Low Serum Cholesterol May Be Associated With Suicide Attempt History

I’ve written before about the association of low cholesterol with aggressive and violent behavior as well as an increased risk of suicide. A recent study published in the Journal of Clinical Psychiatry adds weight to the already considerable body of evidence suggesting that low cholesterol is dangerous to your health.

In this study ‘low cholesterol’ was defined as less than 160mg/dL (4.16 mmol/L). This level has been noted several times in the medical literature as a level below which suicide is more likely. And you should note that this level is well within what is considered ‘healthy’ by a cholesterol-lowering, drug pushing health industry.

This is consistent with studies showing that low blood cholesterol levels are associated with suicide and that cholesterol levels in certain areas of the brain are lower in those who commit suicide by violent means than in those who commit suicide by non-violent means.

Cholesterol is a health-promoting substance. It is a critical component of cell membranes, the precursor to all steroid hormones, a precursor to vitamin D, and the limiting factor that brain cells need to make connections with one another called synapses, making it essential to learning and memory.

If you understand the vital role cholesterol plays in health – especially in the brain – it’s not difficult to figure out why low cholesterol could increase the risk of suicide and violent behavior.

This is yet another reason to avoid cholesterol-lowering statin drugs.
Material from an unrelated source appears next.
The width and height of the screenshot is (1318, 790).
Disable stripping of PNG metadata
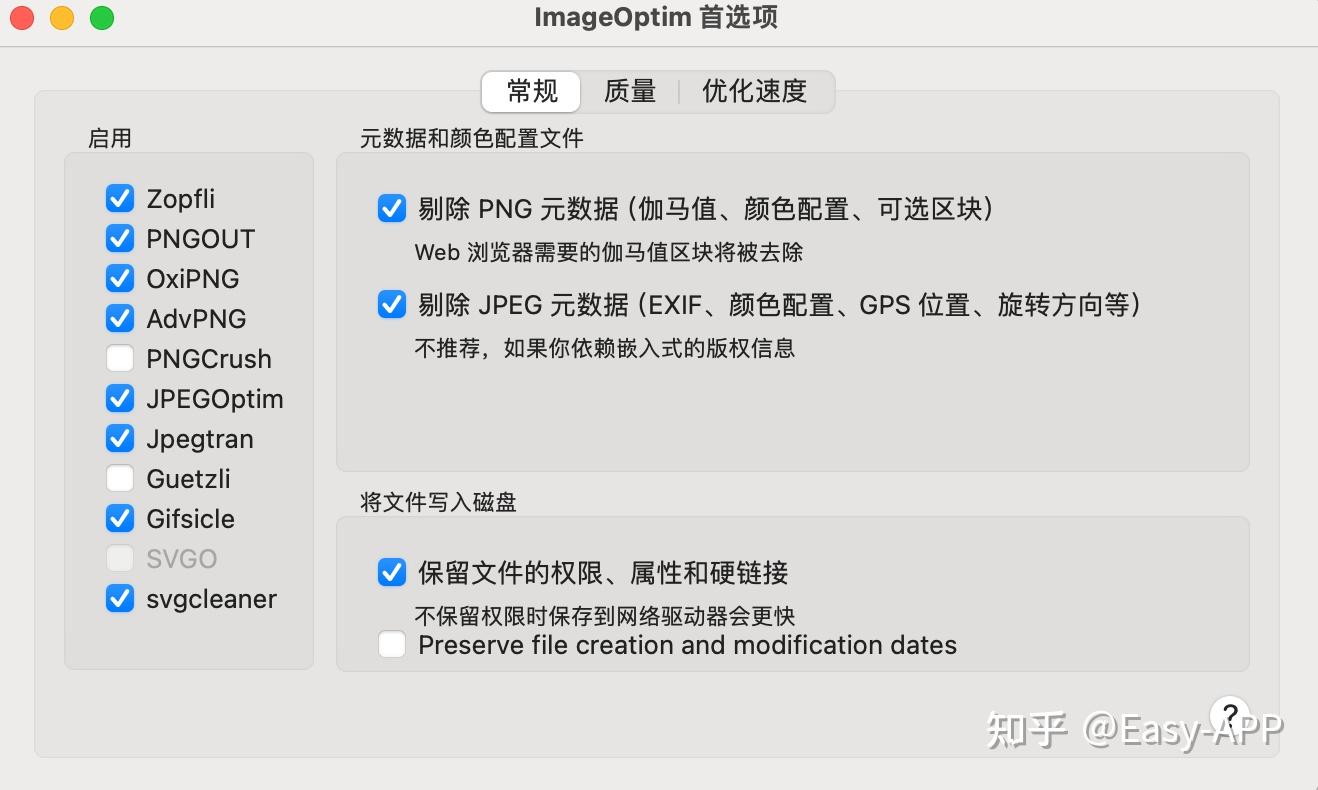(x=391, y=208)
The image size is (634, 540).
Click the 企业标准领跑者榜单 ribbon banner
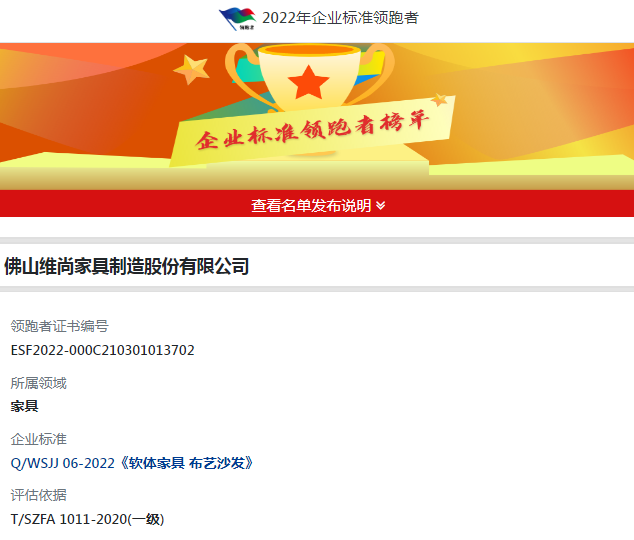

If you haven’t read it already, you might want to check out my post called Cholesterol Doesn’t Cause Heart Disease.

(J Clin Psychiatry October 21, 2008: e1-e8; pii: ej07m03866)

Two Antidepressants Taken During Pregnancy Linked To Heart Anomalies In Babies

In another disturbing study, researchers from Israel, Italy and Germany found that pregnant women taking two popular antidepressants, paroxetine (Paxil) and fluoxetine (Prozac), were three and four times more likely to give birth to children with heart problems.

Researchers have advised women taking the drugs to continue unless they are advised to stop by their doctor or consultant.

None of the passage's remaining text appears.